Exercise A:
Answer these from the passage on Thomson and Joule:
(i) On what date did Joule write to Thomson after reading his paper?
(ii) In his 1848 account of absolute temperature, how did Thomson describe the conversion of heat into mechanical effect?
(iii) Between which years did the collaboration between Joule and Thomson last?
Exercise B: Write what comes next in the passage on Thomson and Joule, picking up after its final sentence.

Provided text:
■ ■ ■

Though Thomson felt that Joule's results demanded theoretical explanation, he retreated into a spirited defence of the Carnot-Clapeyron school. In his 1848 account of absolute temperature, Thomson wrote that "the conversion of heat (or caloric) into mechanical effect is probably impossible, certainly undiscovered" – but a footnote signalled his first doubts about the caloric theory, referring to Joule's "very remarkable discoveries". Surprisingly, Thomson did not send Joule a copy of his paper but when Joule eventually read it he wrote to Thomson on 6 October, claiming that his studies had demonstrated conversion of heat into work but that he was planning further experiments. Thomson replied on the 27th, revealing that he was planning his own experiments and hoping for a reconciliation of their two views. Though Thomson conducted no new experiments, over the next two years he became increasingly dissatisfied with Carnot's theory and convinced of Joule's. In his 1851 paper, Thomson was willing to go no further than a compromise and declared "the whole theory of the motive power of heat is founded on two propositions, due respectively to Joule, and to Carnot and Clausius".

As soon as Joule read the paper he wrote to Thomson with his comments and questions. Thus began a fruitful, though largely epistolary, collaboration between the two men, Joule conducting experiments, Thomson analysing the results and suggesting further experiments. The collaboration lasted from 1852 to 1856, its discoveries including the Joule–Thomson effect, and the published results did much to bring about general acceptance of Joule's work and the kinetic theory.

■ ■ ■

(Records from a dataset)
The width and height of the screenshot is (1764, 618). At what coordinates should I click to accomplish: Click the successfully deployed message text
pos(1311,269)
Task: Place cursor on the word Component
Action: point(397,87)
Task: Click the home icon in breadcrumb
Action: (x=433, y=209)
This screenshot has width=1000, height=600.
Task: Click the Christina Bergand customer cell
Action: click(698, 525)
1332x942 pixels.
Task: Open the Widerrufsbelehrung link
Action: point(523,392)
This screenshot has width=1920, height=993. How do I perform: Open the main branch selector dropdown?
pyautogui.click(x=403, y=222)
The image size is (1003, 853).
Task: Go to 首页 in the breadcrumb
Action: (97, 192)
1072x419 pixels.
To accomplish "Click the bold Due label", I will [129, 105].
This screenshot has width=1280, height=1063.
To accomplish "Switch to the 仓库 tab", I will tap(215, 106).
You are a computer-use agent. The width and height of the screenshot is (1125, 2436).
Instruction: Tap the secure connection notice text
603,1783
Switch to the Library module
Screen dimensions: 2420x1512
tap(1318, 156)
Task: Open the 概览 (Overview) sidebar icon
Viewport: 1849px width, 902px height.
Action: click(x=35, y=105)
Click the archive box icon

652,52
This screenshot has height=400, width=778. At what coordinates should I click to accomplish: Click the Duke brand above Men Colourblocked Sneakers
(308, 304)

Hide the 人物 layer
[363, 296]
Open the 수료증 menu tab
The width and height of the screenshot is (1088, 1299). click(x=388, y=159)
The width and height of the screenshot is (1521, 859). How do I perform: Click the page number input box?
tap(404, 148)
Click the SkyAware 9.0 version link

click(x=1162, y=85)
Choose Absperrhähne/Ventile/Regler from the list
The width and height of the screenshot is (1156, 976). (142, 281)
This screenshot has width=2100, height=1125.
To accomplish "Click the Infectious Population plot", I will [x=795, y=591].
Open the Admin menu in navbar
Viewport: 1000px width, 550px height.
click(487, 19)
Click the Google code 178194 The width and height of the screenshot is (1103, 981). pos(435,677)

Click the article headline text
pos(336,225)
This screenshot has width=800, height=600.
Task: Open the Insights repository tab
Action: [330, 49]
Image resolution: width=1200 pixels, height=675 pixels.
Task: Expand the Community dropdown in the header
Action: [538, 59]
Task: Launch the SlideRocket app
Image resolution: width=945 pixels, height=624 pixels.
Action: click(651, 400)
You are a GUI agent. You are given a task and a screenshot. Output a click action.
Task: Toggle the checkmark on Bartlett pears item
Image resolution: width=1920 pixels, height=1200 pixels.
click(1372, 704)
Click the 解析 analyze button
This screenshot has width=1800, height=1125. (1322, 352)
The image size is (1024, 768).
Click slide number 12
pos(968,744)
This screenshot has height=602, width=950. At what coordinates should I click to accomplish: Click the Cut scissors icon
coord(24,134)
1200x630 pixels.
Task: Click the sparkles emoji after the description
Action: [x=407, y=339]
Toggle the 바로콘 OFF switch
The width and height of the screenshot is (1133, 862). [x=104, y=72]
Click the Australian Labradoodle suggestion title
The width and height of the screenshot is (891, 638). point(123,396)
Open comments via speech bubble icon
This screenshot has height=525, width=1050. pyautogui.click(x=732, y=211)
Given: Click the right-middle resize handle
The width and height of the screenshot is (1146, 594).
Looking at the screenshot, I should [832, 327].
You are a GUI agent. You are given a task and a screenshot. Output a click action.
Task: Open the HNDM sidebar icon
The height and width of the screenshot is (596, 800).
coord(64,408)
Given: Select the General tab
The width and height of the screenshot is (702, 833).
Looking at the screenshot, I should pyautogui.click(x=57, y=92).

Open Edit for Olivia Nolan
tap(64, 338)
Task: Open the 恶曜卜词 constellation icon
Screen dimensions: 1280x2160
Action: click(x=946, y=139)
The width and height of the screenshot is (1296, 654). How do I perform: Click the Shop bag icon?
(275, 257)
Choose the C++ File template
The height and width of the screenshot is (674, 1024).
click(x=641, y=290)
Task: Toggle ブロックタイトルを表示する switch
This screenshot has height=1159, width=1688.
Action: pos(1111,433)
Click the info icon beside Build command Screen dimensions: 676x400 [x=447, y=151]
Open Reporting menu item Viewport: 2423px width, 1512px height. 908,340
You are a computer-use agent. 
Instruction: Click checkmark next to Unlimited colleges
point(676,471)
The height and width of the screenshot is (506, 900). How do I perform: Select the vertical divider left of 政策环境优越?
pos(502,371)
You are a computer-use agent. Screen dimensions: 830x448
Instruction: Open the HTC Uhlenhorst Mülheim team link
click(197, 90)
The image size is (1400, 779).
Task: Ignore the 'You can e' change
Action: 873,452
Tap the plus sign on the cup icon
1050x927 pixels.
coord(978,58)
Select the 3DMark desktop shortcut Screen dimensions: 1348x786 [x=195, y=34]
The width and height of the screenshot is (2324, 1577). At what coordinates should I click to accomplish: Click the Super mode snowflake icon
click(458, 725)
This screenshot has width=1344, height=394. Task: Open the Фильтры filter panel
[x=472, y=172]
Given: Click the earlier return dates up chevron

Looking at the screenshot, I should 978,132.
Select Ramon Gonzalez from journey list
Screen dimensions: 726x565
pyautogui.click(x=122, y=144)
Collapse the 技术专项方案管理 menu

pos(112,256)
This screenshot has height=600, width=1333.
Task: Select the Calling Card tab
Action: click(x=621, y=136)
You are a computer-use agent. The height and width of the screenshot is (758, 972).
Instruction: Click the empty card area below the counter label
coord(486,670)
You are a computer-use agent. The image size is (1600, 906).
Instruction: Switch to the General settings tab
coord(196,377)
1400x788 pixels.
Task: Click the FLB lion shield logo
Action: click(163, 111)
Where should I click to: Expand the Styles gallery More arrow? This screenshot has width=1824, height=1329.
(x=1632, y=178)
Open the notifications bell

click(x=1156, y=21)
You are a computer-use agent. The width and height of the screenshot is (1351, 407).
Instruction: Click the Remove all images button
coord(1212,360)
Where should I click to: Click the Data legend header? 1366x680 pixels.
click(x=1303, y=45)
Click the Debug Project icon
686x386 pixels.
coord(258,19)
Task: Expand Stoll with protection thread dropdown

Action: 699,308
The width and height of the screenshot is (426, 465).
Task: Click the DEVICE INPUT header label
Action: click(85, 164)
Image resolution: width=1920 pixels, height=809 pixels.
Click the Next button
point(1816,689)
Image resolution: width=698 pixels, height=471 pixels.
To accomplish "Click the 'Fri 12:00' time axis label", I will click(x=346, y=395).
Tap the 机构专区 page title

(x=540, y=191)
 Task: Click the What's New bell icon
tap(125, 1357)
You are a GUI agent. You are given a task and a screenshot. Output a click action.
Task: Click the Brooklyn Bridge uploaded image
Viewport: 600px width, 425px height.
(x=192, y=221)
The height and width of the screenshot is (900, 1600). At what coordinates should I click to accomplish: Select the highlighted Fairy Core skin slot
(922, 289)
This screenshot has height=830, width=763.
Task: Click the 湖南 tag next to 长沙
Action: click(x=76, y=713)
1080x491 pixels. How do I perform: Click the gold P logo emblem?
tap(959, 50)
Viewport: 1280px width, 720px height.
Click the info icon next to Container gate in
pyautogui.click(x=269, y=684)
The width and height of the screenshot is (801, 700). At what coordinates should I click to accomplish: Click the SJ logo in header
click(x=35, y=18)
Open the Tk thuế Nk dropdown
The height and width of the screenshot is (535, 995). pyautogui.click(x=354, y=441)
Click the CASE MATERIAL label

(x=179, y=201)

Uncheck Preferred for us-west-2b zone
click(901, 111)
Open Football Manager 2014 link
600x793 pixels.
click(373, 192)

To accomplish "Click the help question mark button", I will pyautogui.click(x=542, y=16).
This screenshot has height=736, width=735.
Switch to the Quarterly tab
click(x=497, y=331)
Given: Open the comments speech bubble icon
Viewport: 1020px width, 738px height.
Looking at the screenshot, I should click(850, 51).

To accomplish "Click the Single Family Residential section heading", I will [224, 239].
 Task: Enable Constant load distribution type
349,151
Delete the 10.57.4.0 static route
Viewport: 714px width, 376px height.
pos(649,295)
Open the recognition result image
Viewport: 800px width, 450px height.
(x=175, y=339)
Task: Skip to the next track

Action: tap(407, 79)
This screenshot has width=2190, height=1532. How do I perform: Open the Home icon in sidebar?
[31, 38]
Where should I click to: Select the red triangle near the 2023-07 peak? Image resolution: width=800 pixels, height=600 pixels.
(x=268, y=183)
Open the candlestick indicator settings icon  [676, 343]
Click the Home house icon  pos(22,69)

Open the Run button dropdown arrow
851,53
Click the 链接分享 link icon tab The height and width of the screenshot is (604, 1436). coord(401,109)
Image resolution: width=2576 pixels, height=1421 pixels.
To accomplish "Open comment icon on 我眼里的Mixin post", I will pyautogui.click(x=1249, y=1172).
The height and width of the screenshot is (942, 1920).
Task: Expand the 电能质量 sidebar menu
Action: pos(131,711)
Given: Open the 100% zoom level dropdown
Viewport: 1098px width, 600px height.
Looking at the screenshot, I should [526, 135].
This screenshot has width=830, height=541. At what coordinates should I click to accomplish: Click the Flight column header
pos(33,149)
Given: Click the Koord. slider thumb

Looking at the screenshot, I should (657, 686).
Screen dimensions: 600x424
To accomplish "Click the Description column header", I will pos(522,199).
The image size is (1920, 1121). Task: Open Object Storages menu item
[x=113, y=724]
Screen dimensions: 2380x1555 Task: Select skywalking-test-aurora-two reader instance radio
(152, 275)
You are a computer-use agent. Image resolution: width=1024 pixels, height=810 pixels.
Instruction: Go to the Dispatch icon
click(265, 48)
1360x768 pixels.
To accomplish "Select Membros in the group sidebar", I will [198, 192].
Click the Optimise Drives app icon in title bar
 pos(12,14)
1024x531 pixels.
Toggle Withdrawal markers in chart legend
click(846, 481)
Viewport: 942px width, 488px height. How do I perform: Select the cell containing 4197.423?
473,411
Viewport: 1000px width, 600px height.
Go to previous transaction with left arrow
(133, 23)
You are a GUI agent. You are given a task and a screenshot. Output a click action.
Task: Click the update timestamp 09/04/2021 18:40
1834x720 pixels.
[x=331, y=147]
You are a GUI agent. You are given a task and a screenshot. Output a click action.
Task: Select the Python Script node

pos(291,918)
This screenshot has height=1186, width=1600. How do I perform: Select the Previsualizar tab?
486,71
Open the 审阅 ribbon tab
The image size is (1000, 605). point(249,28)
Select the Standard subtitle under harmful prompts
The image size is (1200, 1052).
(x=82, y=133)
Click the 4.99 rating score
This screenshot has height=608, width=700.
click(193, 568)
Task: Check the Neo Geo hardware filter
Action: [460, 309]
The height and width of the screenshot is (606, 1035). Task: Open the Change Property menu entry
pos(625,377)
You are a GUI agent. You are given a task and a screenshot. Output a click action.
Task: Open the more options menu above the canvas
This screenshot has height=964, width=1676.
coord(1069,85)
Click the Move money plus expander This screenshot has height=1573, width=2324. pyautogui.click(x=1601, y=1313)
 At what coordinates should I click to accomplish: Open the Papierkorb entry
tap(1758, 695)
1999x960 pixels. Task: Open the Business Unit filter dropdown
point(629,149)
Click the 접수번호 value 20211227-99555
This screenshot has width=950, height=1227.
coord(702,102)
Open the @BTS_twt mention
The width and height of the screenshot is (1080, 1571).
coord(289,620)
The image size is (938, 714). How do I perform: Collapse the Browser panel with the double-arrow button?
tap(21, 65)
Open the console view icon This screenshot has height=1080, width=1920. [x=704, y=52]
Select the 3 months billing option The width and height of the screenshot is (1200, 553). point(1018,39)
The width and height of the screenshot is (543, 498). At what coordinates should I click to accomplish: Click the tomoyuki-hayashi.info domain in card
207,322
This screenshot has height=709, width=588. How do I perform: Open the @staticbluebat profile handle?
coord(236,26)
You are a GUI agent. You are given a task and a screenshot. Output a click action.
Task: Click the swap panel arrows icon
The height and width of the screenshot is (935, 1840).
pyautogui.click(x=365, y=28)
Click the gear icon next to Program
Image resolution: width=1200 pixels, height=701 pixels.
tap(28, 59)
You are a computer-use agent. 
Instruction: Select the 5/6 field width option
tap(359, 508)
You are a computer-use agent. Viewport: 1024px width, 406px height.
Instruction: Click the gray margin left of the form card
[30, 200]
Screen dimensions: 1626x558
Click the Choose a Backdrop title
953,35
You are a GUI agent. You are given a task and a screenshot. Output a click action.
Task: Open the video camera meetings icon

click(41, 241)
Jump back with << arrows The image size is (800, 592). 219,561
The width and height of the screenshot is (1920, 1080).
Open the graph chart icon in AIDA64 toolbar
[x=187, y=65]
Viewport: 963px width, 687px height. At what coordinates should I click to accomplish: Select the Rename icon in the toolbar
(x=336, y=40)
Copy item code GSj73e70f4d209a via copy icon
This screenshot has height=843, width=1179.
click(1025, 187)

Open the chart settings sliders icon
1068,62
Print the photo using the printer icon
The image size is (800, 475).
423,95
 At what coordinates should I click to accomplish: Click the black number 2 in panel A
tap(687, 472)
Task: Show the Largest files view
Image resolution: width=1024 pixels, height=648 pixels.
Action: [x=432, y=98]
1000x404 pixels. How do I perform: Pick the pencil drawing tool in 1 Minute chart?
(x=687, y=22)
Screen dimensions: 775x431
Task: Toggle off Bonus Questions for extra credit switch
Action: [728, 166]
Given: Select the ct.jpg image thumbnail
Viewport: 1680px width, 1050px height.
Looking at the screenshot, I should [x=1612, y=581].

■ ■ ■

Result A:
(i) 6 October
(ii) As "probably impossible, certainly undiscovered"
(iii) From 1852 to 1856

Result B:
Kinetic theory

Kinetics is the science of motion. Joule was a pupil of Dalton and it is no surprise that he had learned a firm belief in the atomic theory, even though there were many scientists of his time who were still skeptical. He had also been one of the few people receptive to the neglected work of John Herapath on the kinetic theory of gases. He was further profoundly influenced by Peter Ewart's 1813 paper On the measure of moving force.

Joule perceived the relationship between his discoveries and the kinetic theory of heat. His laboratory notebooks reveal that he believed heat to be a form of rotational, rather than translational motion.

Joule could not resist finding antecedents of his views in Francis Bacon, Sir Isaac Newton, John Locke, Benjamin Thompson (Count Rumford) and Sir Humphry Davy. Though such views are justified, Joule went on to estimate a value for the mechanical equivalent of heat of 1,034 foot-pound from Rumford's publications. Some modern writers have criticised this approach on the grounds that Rumford's experiments in no way represented systematic quantitative measurements. In one of his personal notes, Joule contends that Mayer's measurement was no more accurate than Rumford's, perhaps in the hope that Mayer had not anticipated his own work.

Joule has been attributed with explaining the sunset green flash phenomenon in a letter to the Manchester Literary and Philosophical Society in 1869; actually, he merely noted (with a sketch) the last glimpse as bluish green, without attempting to explain the cause of the phenomenon.

Published work

Honours

Joule died at home in Sale and is buried in Brooklands cemetery there. His gravestone is inscribed with the number "772.55", his climacteric 1878 measurement of the mechanical equivalent of heat, in which he found that this amount of foot-pounds of work must be expended at sea level to raise the temperature of one pound of water from  to . There is also a quotation from the Gospel of John: "I must work the work of him that sent me, while it is day: the night cometh, when no man can work". The Wetherspoon's pub in Sale, the town of his death, is named "The J. P. Joule" after him.

Joule's many honours and commendations include:

Fellow of the Royal Society (1850)
Royal Medal (1852), 'For his paper on the mechanical equivalent of heat, printed in the Philosophical Transactions for 1850'
Copley Medal (1870), 'For his experimental researches on the dynamical theory of heat'
President of Manchester Literary and Philosophical Society (1860)
President of the British Association for the Advancement of Science (1872, 1887)
Honorary Membership of the Institution of Engineers and Shipbuilders in Scotland (1857)
Honorary degrees:
LL.D., Trinity College, Dublin (1857)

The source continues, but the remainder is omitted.